* SET PROBLEM *
Change "card heading" to "card title" in the material between the lines holding "Task: Select the 프로바이오틱스 수 card heading" and "tap(1444, 577)", inclusive, and give those lines back with nothing else altered. Leave the pictures out.

* RAW DATA *

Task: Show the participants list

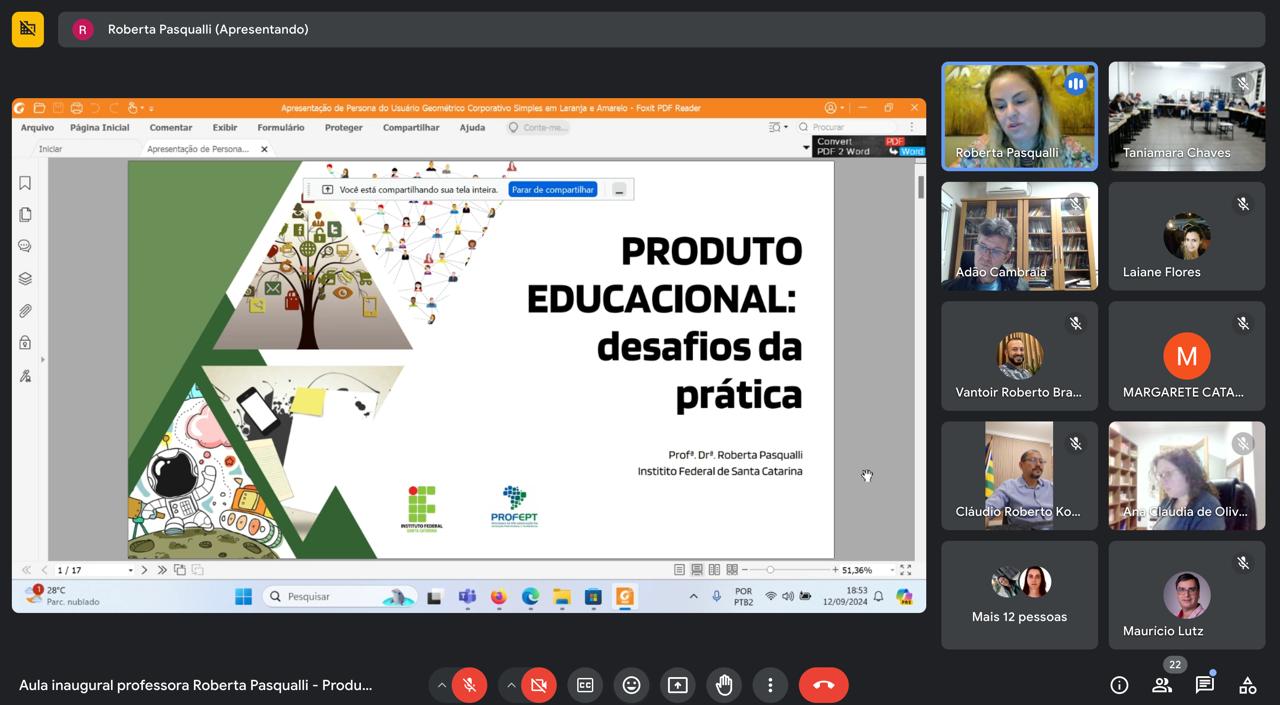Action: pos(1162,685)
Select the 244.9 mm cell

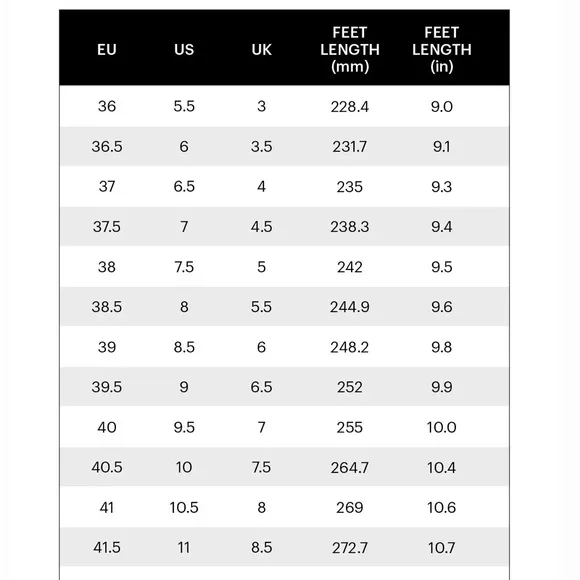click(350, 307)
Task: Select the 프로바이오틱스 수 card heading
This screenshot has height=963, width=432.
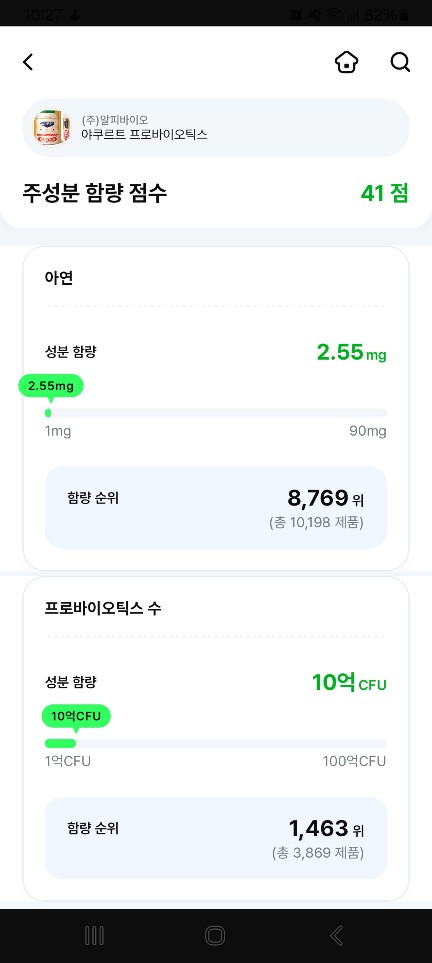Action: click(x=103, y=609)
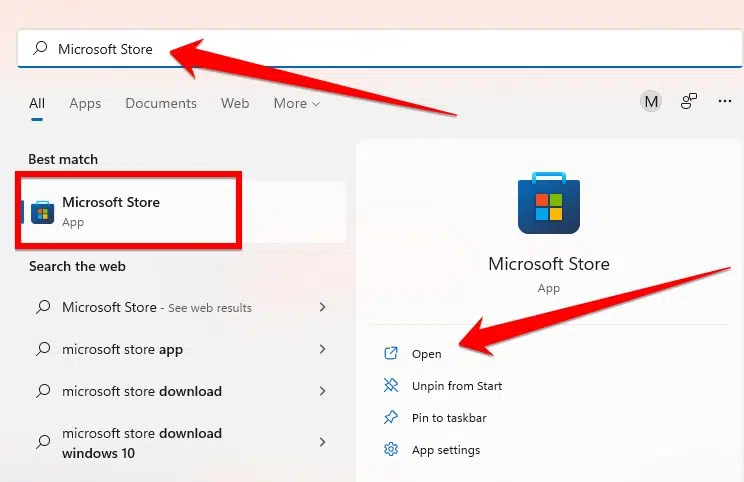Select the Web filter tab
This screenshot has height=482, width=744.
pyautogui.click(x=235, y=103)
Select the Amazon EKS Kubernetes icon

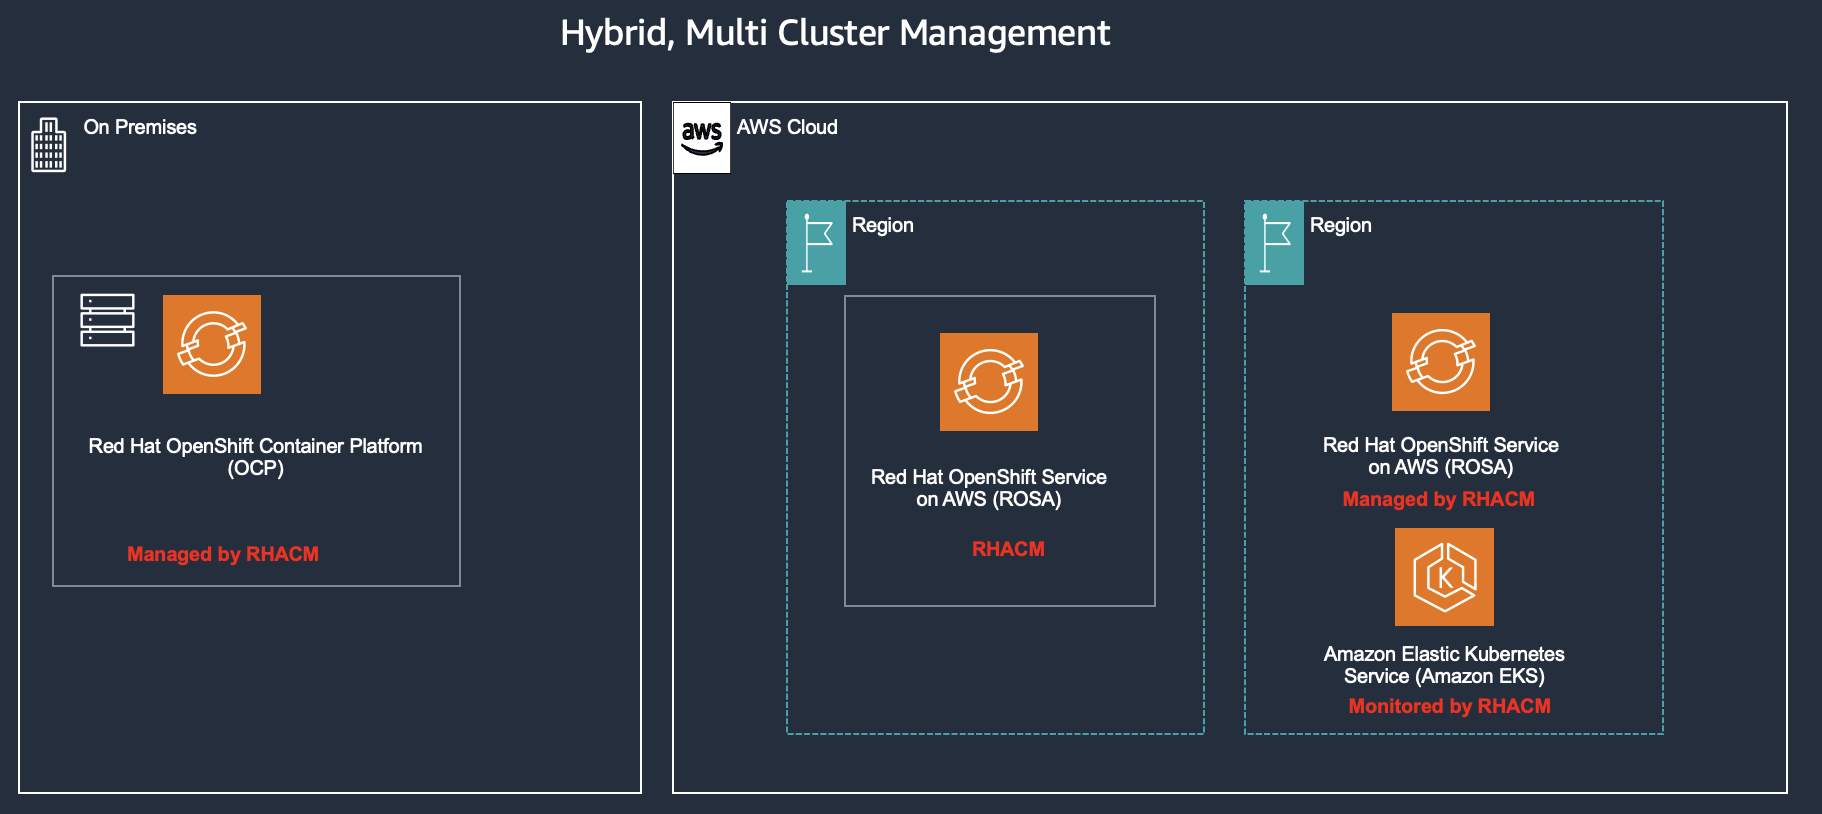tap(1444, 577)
--
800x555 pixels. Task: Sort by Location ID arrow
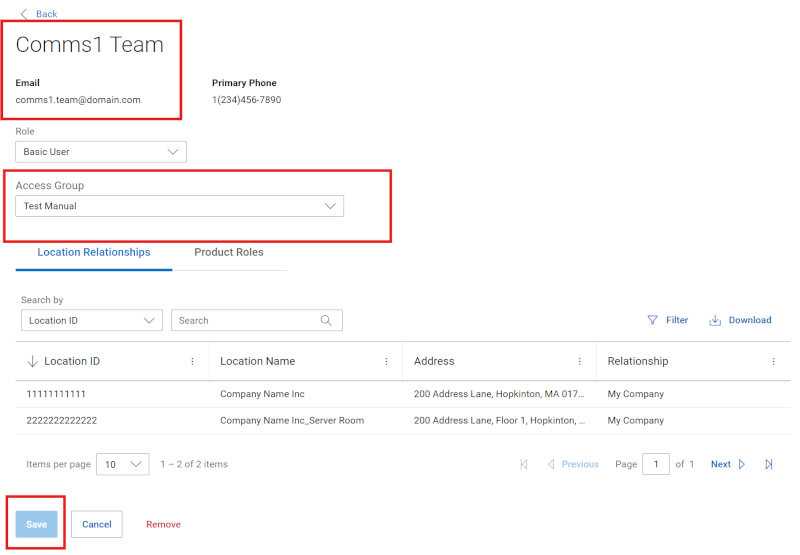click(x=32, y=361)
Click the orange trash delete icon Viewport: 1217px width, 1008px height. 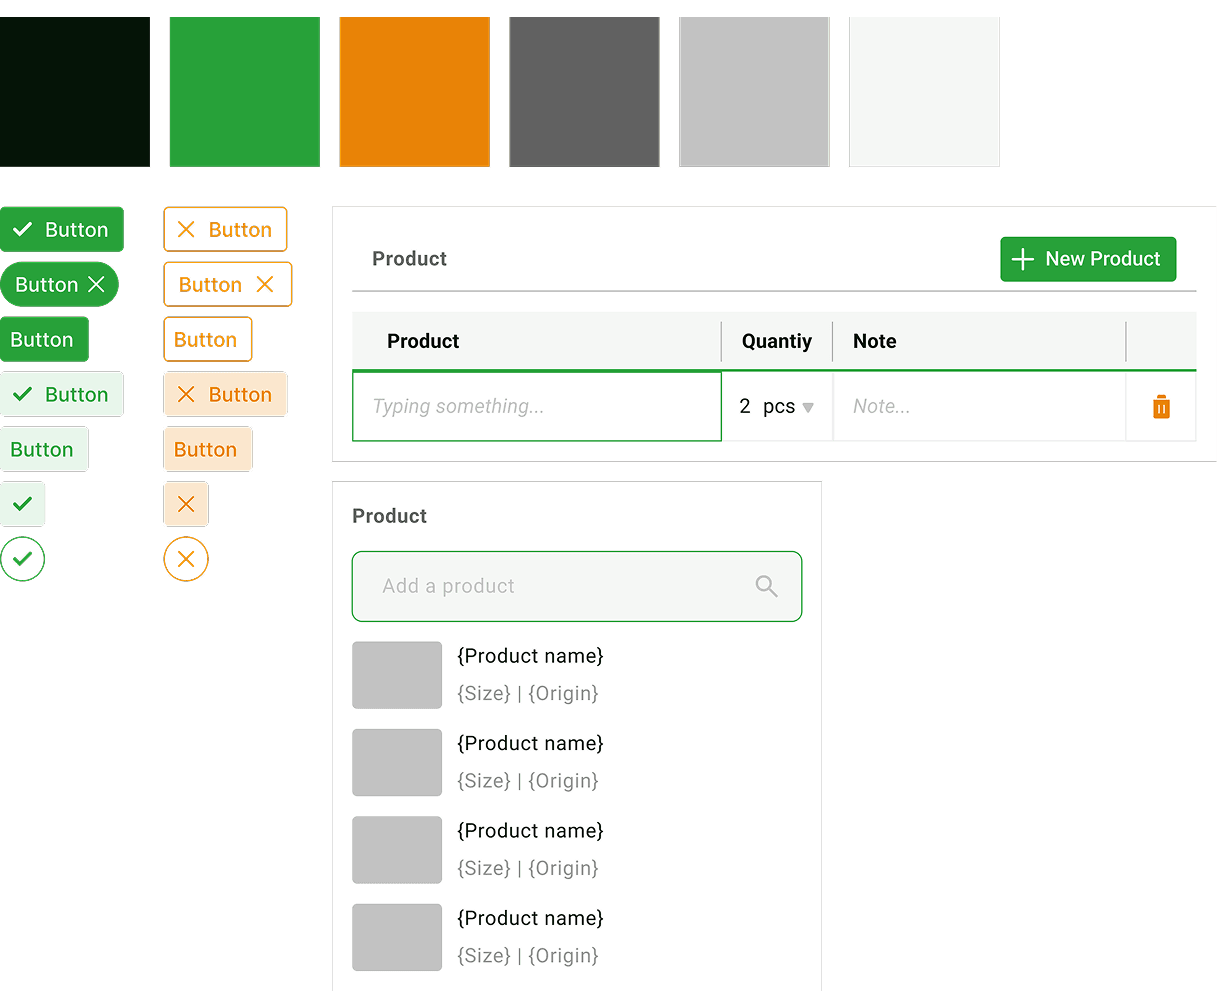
==
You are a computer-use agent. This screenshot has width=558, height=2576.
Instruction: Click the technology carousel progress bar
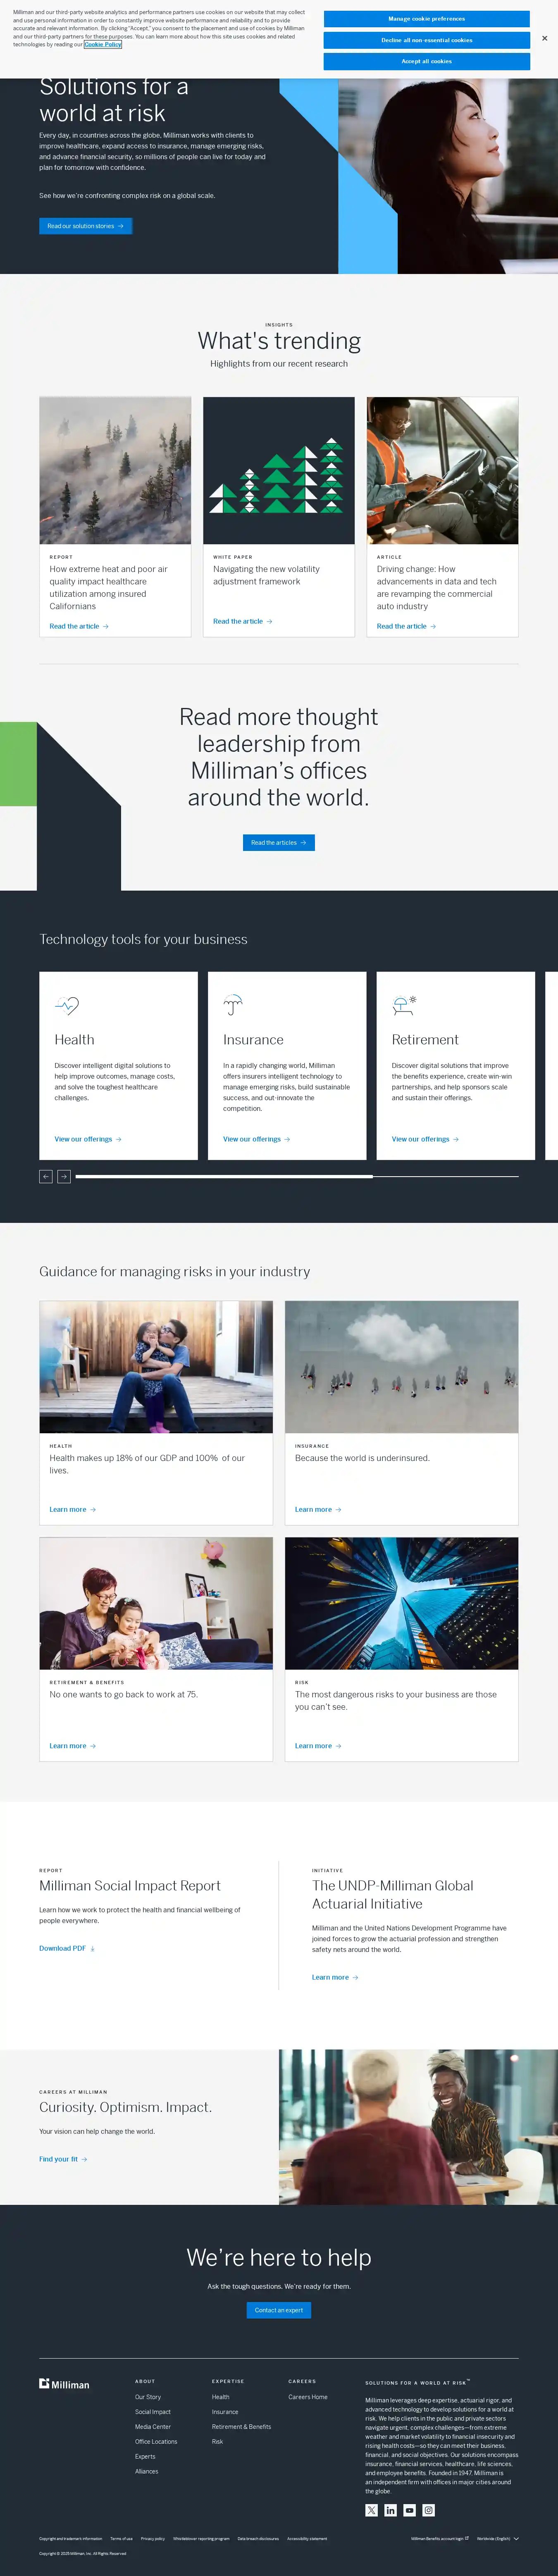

* CORRECT RESPONSE *
Task: Select the 프로바이오틱스 수 card title
This screenshot has height=963, width=432.
Action: click(x=103, y=609)
Select the Web filter tab
This screenshot has height=482, width=744.
pyautogui.click(x=235, y=103)
Select the Amazon EKS Kubernetes icon

tap(1444, 577)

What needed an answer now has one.